Input data:
──────────
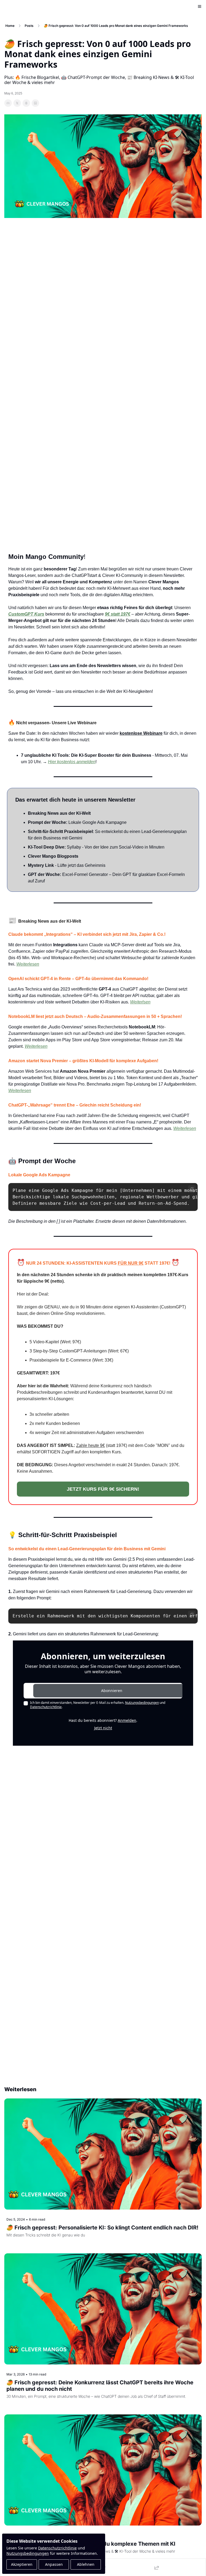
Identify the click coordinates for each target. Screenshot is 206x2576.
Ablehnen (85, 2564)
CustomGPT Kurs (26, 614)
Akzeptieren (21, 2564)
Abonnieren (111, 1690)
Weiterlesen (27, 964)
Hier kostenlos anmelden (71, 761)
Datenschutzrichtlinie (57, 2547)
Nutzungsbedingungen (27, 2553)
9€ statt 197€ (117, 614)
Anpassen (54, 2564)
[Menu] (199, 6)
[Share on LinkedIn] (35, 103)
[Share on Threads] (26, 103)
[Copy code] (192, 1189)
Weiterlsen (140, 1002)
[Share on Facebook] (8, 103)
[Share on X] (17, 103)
──────────
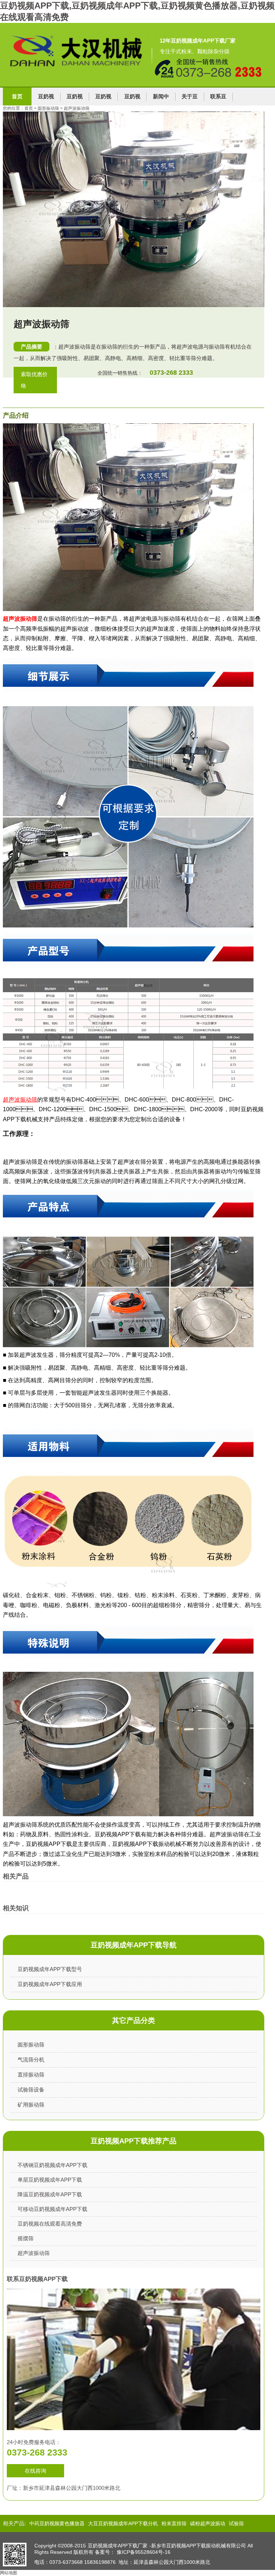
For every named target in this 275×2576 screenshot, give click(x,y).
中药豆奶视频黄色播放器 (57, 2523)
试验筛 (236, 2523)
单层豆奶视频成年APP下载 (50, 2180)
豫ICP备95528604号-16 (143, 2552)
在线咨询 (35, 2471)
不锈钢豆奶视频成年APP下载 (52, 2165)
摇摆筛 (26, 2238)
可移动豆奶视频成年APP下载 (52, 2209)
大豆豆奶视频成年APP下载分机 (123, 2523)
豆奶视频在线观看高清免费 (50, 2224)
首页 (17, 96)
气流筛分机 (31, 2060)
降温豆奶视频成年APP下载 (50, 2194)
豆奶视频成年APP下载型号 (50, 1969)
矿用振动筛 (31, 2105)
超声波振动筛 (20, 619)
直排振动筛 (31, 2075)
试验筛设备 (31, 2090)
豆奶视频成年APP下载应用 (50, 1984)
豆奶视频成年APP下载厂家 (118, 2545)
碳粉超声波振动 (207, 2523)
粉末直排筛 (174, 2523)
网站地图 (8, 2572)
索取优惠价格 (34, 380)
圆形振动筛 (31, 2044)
──────────
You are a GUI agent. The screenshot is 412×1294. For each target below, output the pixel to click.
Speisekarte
──────────
Repeat exactly the lines above from the one with "Anpassen (54, 2564)" up to and including the one with "[Share on X] (17, 103)". No other line belongs in the reply.

Answer:
Anpassen (54, 2564)
[Menu] (199, 6)
[Share on LinkedIn] (35, 103)
[Share on Threads] (26, 103)
[Copy code] (192, 1189)
Weiterlsen (140, 1002)
[Share on Facebook] (8, 103)
[Share on X] (17, 103)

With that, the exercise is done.